Because I know, now, that I didn’t kill the man I love. I know, now, that guilt is normal, and I’ve accepted that hindsight is 20-20. And I also know that no amount of second guessing or regret will bring Rick back. And large, strapping men get sick, and accidents happen, and I cannot control the universe. But week by week, as I push those cans back up the driveway towards my house, I wonder if – one day in my future – garbage day will ever just be garbage day again.

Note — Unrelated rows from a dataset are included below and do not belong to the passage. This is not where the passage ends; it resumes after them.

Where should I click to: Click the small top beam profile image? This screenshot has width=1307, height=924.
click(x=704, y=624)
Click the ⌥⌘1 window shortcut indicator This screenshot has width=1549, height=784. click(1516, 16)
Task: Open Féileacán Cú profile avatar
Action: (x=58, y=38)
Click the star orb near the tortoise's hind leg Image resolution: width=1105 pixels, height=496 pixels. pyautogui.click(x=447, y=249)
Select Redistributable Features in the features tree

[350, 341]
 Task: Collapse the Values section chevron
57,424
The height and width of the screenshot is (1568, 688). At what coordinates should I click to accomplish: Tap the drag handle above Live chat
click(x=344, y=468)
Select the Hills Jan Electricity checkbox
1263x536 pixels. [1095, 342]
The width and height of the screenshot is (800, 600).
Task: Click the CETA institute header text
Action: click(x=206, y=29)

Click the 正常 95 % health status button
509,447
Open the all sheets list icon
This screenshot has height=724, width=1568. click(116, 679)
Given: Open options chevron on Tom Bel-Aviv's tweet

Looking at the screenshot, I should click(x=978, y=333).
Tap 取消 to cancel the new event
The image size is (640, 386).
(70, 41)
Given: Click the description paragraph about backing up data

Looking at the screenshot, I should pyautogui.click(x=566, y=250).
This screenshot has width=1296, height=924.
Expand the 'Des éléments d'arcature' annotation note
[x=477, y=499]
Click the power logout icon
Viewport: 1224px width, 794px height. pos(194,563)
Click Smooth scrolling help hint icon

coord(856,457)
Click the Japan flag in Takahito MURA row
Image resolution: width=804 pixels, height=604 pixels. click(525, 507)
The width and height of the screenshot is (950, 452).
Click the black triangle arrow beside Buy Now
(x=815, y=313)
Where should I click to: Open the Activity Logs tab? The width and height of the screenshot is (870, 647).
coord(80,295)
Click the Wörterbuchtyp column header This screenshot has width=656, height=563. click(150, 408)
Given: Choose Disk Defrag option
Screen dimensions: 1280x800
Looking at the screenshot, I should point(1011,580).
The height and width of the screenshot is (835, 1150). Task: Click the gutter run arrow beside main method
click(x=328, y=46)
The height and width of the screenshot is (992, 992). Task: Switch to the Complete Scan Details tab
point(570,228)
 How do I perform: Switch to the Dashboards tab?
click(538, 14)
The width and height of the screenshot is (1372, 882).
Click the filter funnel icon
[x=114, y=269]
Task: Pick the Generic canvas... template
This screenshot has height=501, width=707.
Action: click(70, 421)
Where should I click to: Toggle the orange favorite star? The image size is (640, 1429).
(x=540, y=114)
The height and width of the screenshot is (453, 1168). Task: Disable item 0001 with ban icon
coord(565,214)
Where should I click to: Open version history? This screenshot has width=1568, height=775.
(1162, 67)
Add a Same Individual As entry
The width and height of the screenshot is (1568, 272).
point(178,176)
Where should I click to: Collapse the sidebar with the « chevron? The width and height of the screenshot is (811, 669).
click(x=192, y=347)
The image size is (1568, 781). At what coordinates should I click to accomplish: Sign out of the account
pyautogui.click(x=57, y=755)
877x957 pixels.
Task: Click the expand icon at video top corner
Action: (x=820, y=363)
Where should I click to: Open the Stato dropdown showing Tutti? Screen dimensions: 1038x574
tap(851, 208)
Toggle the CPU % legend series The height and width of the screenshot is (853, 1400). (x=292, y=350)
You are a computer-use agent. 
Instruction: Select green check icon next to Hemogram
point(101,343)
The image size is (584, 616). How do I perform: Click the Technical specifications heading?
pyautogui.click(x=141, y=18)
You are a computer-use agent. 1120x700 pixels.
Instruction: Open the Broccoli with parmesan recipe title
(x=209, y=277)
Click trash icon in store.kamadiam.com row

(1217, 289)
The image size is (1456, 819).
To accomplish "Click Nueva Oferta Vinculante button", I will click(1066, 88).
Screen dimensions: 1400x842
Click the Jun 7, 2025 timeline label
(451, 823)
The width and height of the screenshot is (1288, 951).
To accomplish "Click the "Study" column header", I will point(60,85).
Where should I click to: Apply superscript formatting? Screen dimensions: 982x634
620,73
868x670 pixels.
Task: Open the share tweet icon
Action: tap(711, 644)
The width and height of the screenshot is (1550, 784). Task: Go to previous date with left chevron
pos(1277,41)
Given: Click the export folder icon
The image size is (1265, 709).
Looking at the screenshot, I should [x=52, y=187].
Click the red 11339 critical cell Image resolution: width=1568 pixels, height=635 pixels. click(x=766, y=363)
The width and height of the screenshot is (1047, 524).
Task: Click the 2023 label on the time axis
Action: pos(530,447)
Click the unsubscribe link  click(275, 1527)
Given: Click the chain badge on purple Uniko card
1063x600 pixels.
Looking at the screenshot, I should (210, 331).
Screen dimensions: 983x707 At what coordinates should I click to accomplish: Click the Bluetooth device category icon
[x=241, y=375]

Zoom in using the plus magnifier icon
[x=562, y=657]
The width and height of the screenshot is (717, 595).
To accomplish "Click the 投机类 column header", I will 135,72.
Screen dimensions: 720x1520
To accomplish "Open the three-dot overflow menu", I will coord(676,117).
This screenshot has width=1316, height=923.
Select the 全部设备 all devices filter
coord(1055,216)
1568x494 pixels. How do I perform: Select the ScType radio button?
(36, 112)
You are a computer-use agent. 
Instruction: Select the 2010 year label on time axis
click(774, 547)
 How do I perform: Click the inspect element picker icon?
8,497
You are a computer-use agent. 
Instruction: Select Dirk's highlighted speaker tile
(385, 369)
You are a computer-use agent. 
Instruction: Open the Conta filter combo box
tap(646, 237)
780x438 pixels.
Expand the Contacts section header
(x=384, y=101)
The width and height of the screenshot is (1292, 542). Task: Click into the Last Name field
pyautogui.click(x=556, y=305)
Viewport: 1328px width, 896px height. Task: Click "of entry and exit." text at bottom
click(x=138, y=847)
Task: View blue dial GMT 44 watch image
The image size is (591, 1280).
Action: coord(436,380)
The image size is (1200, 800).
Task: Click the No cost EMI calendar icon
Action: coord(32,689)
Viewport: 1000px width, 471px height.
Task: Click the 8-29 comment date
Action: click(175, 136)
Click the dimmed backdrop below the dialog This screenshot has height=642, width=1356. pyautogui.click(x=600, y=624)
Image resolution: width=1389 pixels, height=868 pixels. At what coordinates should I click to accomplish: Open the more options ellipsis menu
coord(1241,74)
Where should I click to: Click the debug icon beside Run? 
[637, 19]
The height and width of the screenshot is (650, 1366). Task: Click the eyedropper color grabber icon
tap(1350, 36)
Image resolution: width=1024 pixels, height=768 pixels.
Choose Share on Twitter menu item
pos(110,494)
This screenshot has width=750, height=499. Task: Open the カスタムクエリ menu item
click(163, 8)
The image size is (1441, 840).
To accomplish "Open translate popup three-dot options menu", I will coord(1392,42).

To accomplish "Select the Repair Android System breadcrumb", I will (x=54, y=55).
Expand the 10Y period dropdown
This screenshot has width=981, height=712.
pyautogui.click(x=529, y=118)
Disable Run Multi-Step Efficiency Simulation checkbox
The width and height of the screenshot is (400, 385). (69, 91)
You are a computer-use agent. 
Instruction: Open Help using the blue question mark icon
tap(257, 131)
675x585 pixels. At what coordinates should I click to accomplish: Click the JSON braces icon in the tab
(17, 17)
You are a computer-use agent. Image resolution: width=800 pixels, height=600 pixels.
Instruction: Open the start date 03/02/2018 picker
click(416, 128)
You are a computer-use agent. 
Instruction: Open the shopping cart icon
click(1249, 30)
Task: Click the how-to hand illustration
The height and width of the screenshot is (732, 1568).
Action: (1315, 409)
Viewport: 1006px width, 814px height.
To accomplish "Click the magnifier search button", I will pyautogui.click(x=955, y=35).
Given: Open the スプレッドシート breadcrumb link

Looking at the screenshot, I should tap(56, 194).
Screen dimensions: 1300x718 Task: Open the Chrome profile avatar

You have such a wonderful way with your words. I can relate on several levels after losing my husband to esophageal cancer 2 years ago this Monday the 13th. I hope writing helps you sort through your emotions. I write also and it helps me tremendously. I feel most connected to him when I write. Thank you for sharing such intimate thoughts and feelings. xoxo
Once again you capture what I think many of us go through. And address the guilt we tend to experience. The “if only” thoughts. If I had only stayed up all night…
So easy to see in hindsight when we know the outcome.